This information is not correct and misleading. I had posted an explanation on here, but it was removed. I suppose someone here does not want the public to know the truth.



***

No, I deleted the previous comment because 1) IMHO, you were comment spamming. This is the on-line equivalent of my home. If someone poops in the middle of the living room floor, I am going to clean it up, 2) You had either misunderstood or deliberately misinterpreted the article, and I believe it was the latter 3) You're basically full of ****. Your comment suffered from at least two logical fallacies, the straw man and the ad hominem. This comment of yours also suffers from ad hominem. If that comment and this one are typical samples your thought process, I pity your clients. I've got nothing against exclusive buyer's AGENTS, only exclusive AGENCY AGREEMENTS. DM

Suzette said:

No, I was not comment spamming. I was only offering a different opinion on the value of an exclusive buyer agency agreement, when it is properly negotiated between buyer and agent. Buyer's can use it to lay down the ground rules and boundaries with their agent. What is wrong with saying this?

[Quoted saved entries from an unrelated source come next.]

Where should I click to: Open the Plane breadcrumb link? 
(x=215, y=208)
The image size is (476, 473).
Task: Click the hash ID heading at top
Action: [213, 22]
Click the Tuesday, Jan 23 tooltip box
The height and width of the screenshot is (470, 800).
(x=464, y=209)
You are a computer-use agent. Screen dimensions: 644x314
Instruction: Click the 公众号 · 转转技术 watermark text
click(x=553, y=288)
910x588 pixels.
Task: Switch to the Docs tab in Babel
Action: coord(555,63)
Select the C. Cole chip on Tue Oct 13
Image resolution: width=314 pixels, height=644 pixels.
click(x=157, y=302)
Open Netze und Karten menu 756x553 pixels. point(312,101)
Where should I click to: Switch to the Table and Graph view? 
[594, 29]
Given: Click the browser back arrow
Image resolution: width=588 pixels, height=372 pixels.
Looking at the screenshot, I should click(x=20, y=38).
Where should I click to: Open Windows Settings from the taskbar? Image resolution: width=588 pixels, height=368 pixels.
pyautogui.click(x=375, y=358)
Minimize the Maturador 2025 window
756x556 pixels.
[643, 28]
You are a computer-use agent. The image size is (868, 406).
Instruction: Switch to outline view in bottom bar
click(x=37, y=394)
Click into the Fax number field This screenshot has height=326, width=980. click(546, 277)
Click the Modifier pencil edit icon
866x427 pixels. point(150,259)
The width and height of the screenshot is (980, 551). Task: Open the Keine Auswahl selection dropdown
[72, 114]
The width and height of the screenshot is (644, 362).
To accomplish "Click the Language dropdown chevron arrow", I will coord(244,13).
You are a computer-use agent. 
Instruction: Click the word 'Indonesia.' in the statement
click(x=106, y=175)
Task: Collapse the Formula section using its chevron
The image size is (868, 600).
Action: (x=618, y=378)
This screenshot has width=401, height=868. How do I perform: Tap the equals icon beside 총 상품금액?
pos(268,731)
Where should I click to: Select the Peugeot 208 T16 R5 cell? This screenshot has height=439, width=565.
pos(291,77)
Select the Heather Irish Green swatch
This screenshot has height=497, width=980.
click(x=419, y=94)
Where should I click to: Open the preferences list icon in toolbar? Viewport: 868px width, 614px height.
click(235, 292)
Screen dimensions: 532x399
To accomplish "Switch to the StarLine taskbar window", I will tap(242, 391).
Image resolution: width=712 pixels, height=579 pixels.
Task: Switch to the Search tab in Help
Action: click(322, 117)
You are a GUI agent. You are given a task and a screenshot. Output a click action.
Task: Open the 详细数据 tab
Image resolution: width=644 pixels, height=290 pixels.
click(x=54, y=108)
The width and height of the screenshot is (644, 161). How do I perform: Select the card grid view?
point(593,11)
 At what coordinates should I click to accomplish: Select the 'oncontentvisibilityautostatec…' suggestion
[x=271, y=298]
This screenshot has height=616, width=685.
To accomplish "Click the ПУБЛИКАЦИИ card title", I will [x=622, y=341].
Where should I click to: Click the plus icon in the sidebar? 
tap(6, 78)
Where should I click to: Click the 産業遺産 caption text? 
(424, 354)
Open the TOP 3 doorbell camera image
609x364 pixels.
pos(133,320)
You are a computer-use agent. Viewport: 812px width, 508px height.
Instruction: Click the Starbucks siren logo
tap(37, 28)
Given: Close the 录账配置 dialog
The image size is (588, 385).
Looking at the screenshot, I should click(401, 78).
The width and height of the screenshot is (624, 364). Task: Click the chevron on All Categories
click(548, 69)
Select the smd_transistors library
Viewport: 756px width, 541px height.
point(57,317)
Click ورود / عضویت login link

You falsely accused me of "straw man" fallacy, when in fact, you did say that you are against exclusive buyer agency agreements. Therefore, I did not misunderstand you.



You also falsely accused me of "ad hominem," but I did not attack you. I only offered a different view from yours, that's all. If anything, you attacked me with your accusatory language.



By the way, there is no need to pitty my clients because they know me and the kind of person I am. I put my client's interests above my own and I work very hard for them always, not that I have to justify myself to you.



I should also mention that it is wrong to slander people you don't know, it's called "defamation of character" and it won't be tolerated.



I thought this was a public board and did not realize it belonged to a private party.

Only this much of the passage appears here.